As such, it is best NOT to eat medium rare wild rabbit meat. Instead, properly cook the rabbit meat until it has reached an internal temperature of at least 160-165℉, ensuring any and all worms and bacteria are killed. Only then will the wild rabbit meat be safe to eat.
Regarding farm-raised, high-quality rabbit meat, you can eat this protein medium rare, especially if you know how the animal was raised and slaughtered. Another vital factor is how the meat was stored before cooking.
If you know that the rabbit meat you bought comes from a reputable supplier like D’Artagnan, igourmet.com, Nicky USA, Marx Foods, or Prairie Harvest Specialty Foods, you know you are guaranteed that the rabbit meat you buy is quality and safe.
Therefore, you can cook rabbit meat from these suppliers medium-rare.
Is Rabbit Healthier Than Beef?
Technically, rabbit meat isn’t healthier than beef; they are probably equal in the health department but what you consider “healthy meat” depends on your personal needs.
If you want a protein source that is healthy for cancer, metabolic health, and cardiovascular health, then rabbit meat is best. Plus, rabbit meat has a relatively high content of vitamins B3 and B12.
In comparison, beef has more zinc and is, overall, richer in vitamin B.
Here’s a rundown comparing rabbit meat to beef:
- Rabbit meat has 1.5 times fewer calories than beef.

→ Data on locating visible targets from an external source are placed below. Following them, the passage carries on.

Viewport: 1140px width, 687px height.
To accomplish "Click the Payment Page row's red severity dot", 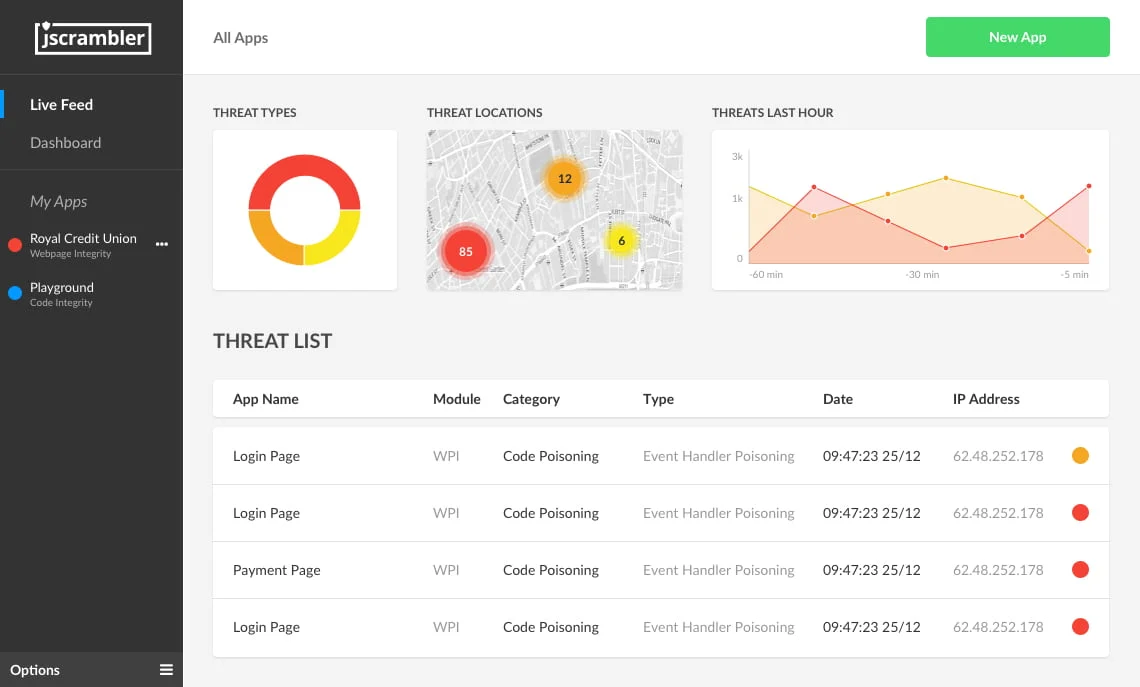I will point(1080,570).
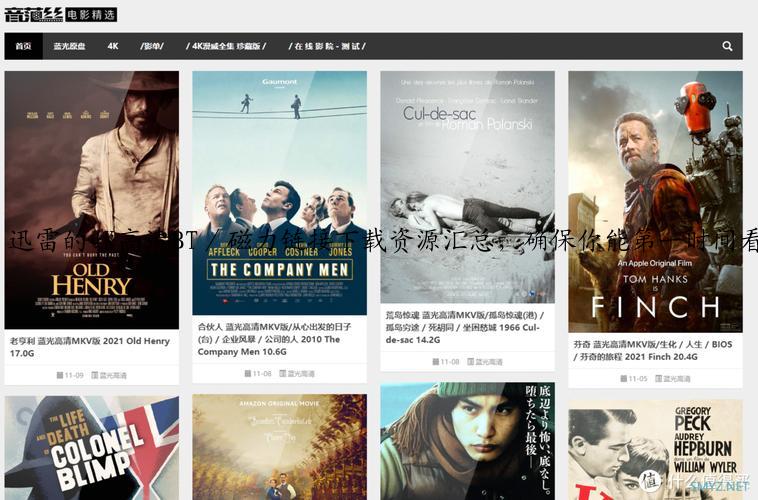Open the /影单/ navigation item

152,46
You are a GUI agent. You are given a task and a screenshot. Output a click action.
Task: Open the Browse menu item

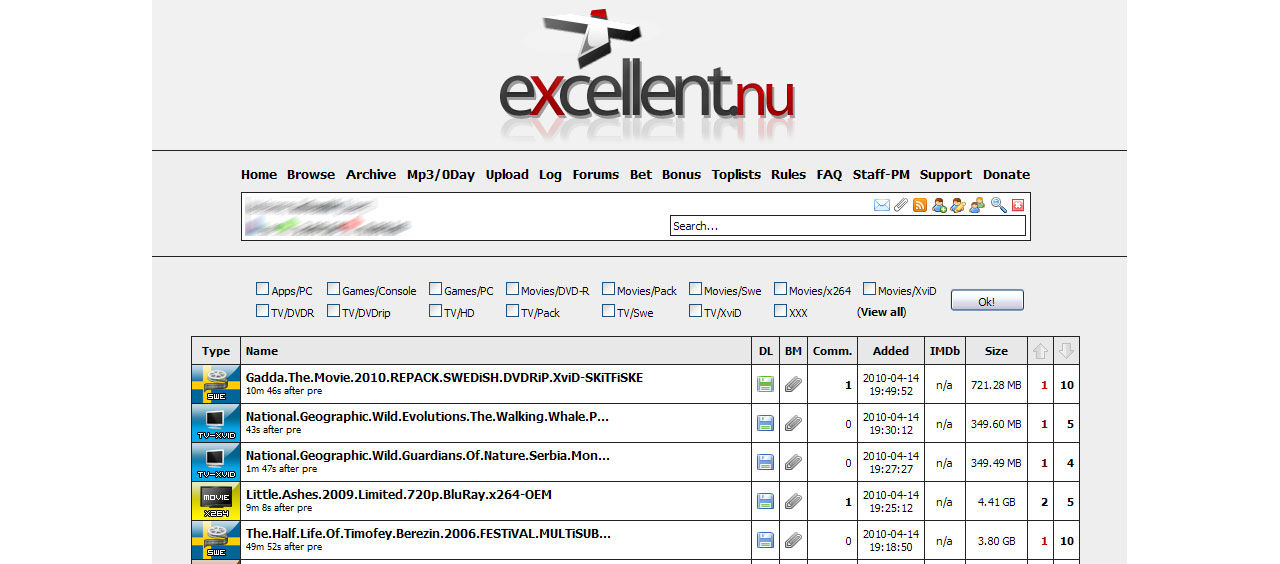coord(311,174)
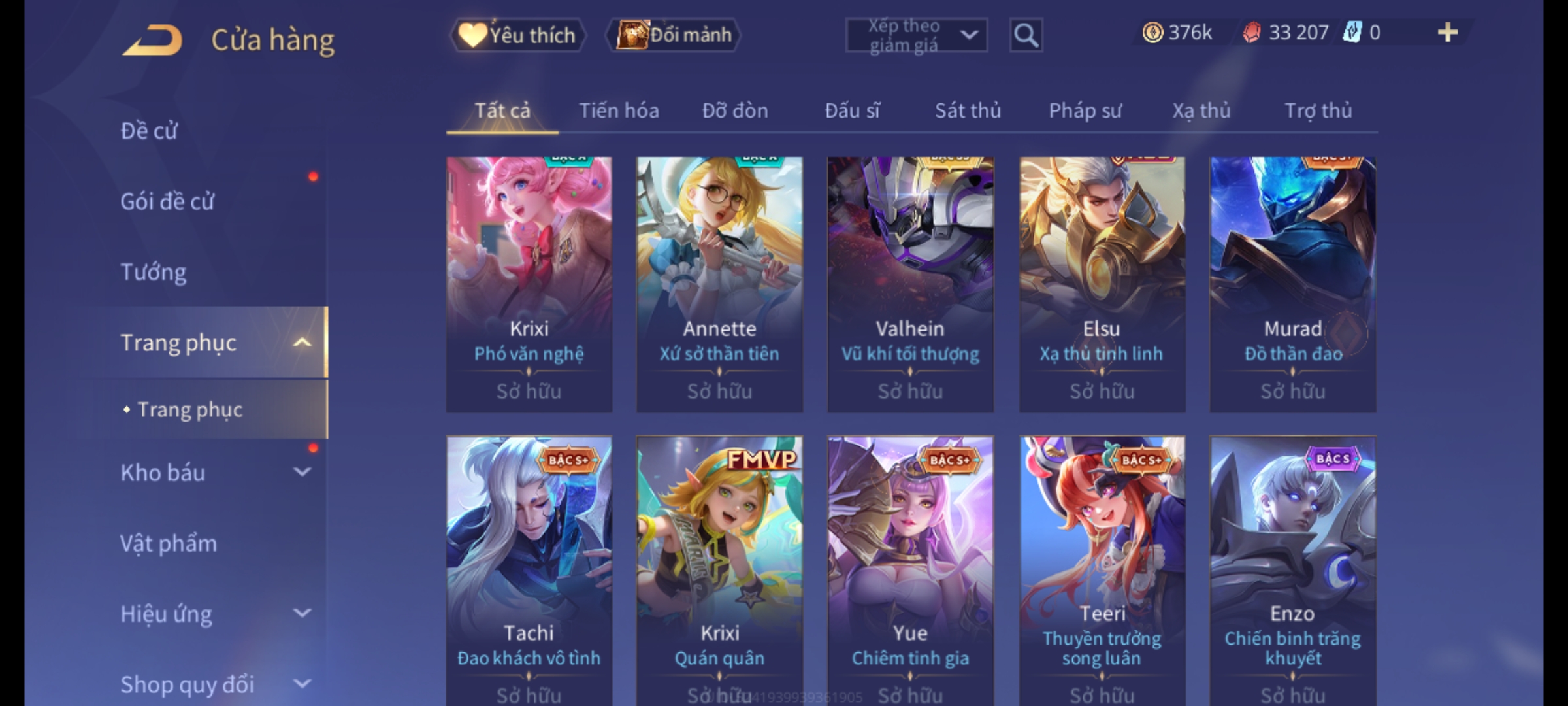1568x706 pixels.
Task: Switch to the Sát thủ tab
Action: coord(968,110)
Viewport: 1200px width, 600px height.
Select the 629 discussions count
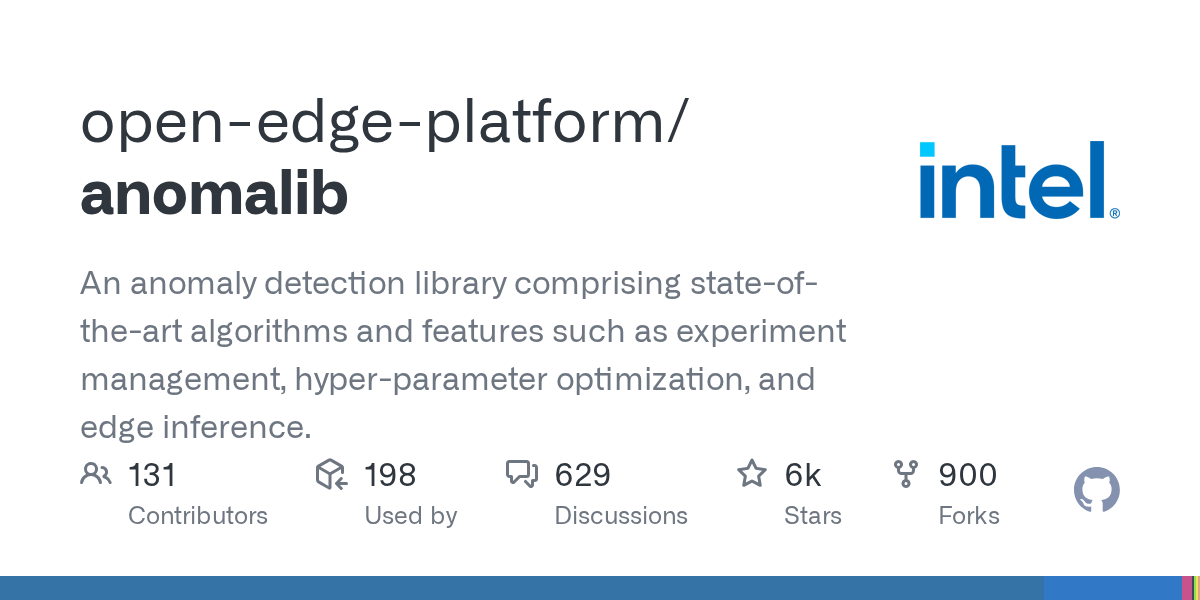click(x=582, y=475)
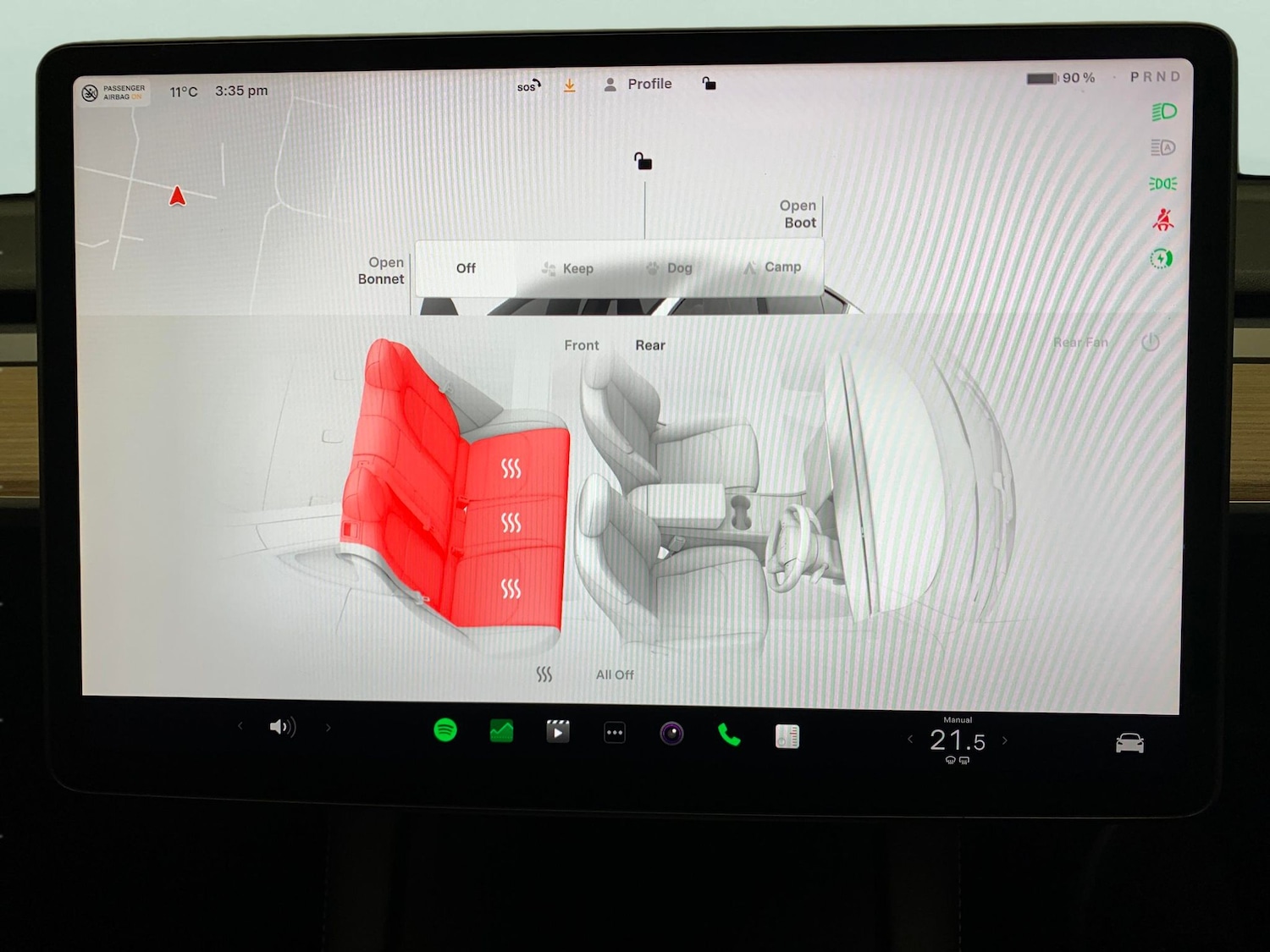This screenshot has width=1270, height=952.
Task: Switch to the Front seats tab
Action: tap(582, 345)
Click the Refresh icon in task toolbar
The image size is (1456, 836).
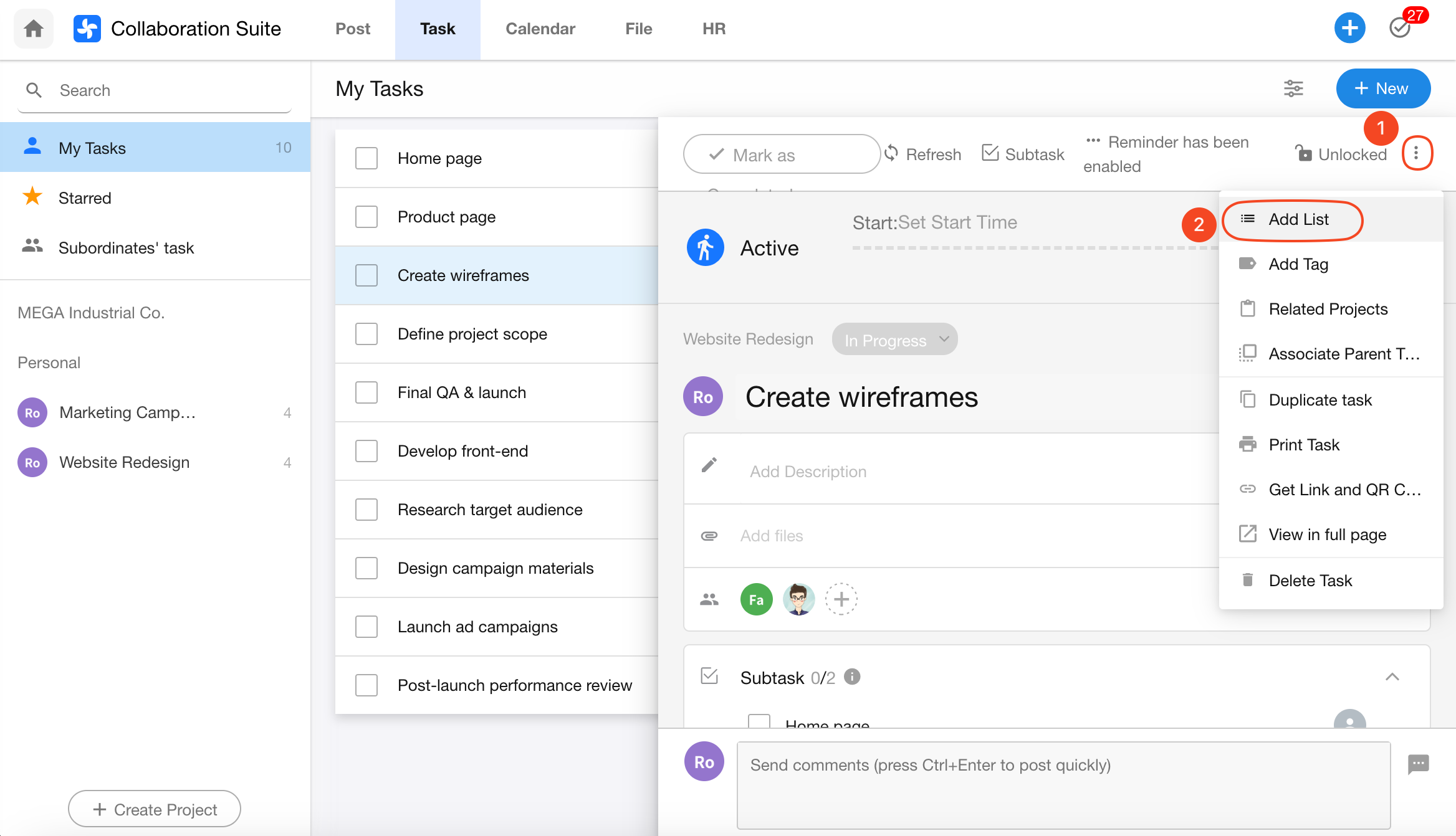(891, 153)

- Rabbit meat has a higher digestible protein content (about 1.3 times more than beef) and amino acids.
- Beef has around 5 times more fat than rabbit meat, but eating only rabbit meat and not enough fat leads to rabbit poisoning.
- Rabbit meat contains less cholesterol.
- Rabbit meat contains more iron, magnesium, phosphorus, and copper than beef.
- Beef has a higher zinc content than rabbit meat.
- Rabbit and beef are equal in potassium and calcium.
- Beef contains more sodium than rabbit protein.
- Beef has more vitamins B1, B2, B5, and B6 than a rabbit, while rabbit meat is richer in vitamins B3 and B12.
- Rabbit also has higher levels of vitamins E and K than beef.
- Beef contains more vitamin A and folate than a rabbit.
So all in all, both rabbit meat and beef can be healthy, and both should be consumed as part of a balanced diet.
Alternatives to Rabbit Meat
There are a few alternatives to rabbit meat:
- Chicken, especially chicken thighs
My Last Bunny Thoughts
Farm-raised rabbits are safe to eat when cooked medium-rare. This must be fantastic news for any meat-eating lover who prefers their rabbit cooked to medium-rare perfection.
Remember that when it comes to eating wild rabbits, you want to ensure the meat is properly handled from when the rabbit is killed until the meat reaches your plate.
If you see signs of tularemia, it’s best to discard the rabbit. Cut out any raised lumps on the rabbit’s skin as these are signs of a warble larval infestation, and stay away from all of the rabbit’s intestines.
So buy your rabbit meat from reputable suppliers to ensure you and your family stay healthy.